§ **ФРАГМЕНТ ТЕКСТА**:
■ ■ ■ ■
В целом допустимо считать, что не только темповое, но и ритмическое разнообразие определяется, прежде всего, спецификой технических приемов (репетитивное дробление звука одной высоты, «обратная» синкопа, «агоги-ческие» триоли и т. д.); несимметричное чередование акцентированных и не-акцентированных тонов сообщает звуковому контуру неравномерность и разнообразие, становящееся особенно значимым в условиях крайней скудости ассортимента метрических средств. Метрическая пульсация основывается на использовании (условных) восьмых и четвертных нот с редко встречающимися шестнадцатыми (возникающими только как результат деления восьмых) и остановками на половинных нотах.
Интересно отметить, что в руководствах по исполнению той или иной пьесы заключены точно зафиксированные рекомендации, относящиеся к скорости движения пальцев по струнам, например, такие: «Медленно поднимите второй палец и поставьте его на струну шан... быстро снимите средний палец, поднимите плавно первый и подхватите струну гун...» и т.п. (39).
■ ■ ■ ■
§ **ИСХОДНЫЕ ДАННЫЕ**:
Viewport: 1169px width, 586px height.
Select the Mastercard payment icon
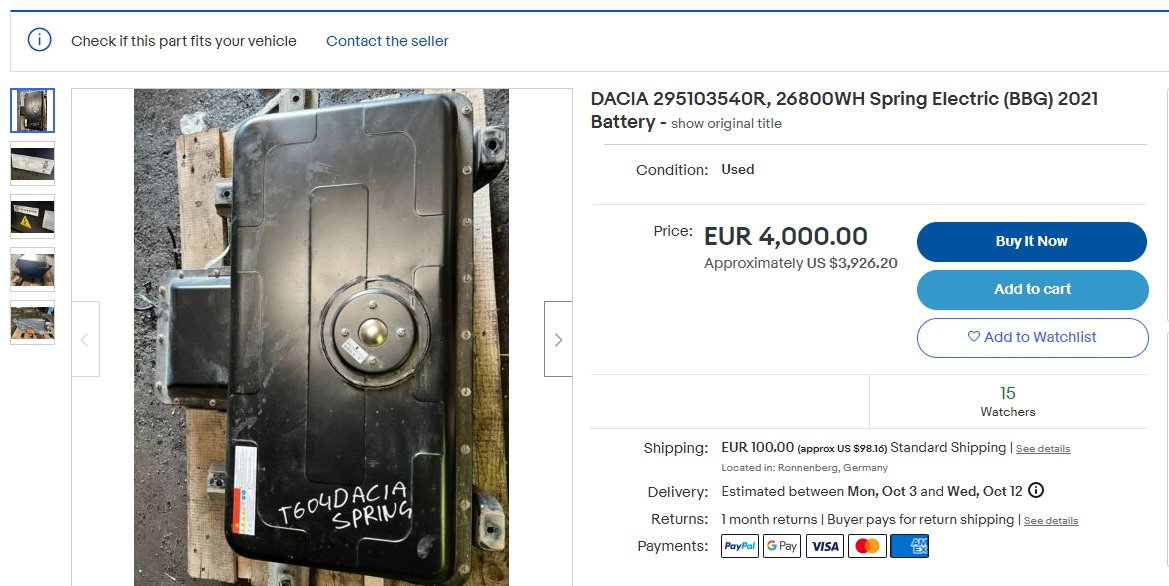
■ ■ ■ ■
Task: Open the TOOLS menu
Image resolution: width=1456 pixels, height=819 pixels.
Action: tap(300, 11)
■ ■ ■ ■
§ **ЧТО НУЖНО СДЕЛАТЬ**: Ответьте, пожалуйста: как, согласно фрагменту текста, возникают шестнадцатые ноты?

§ **ОТВЕТ НА ЗАДАНИЕ**: Только как результат деления восьмых.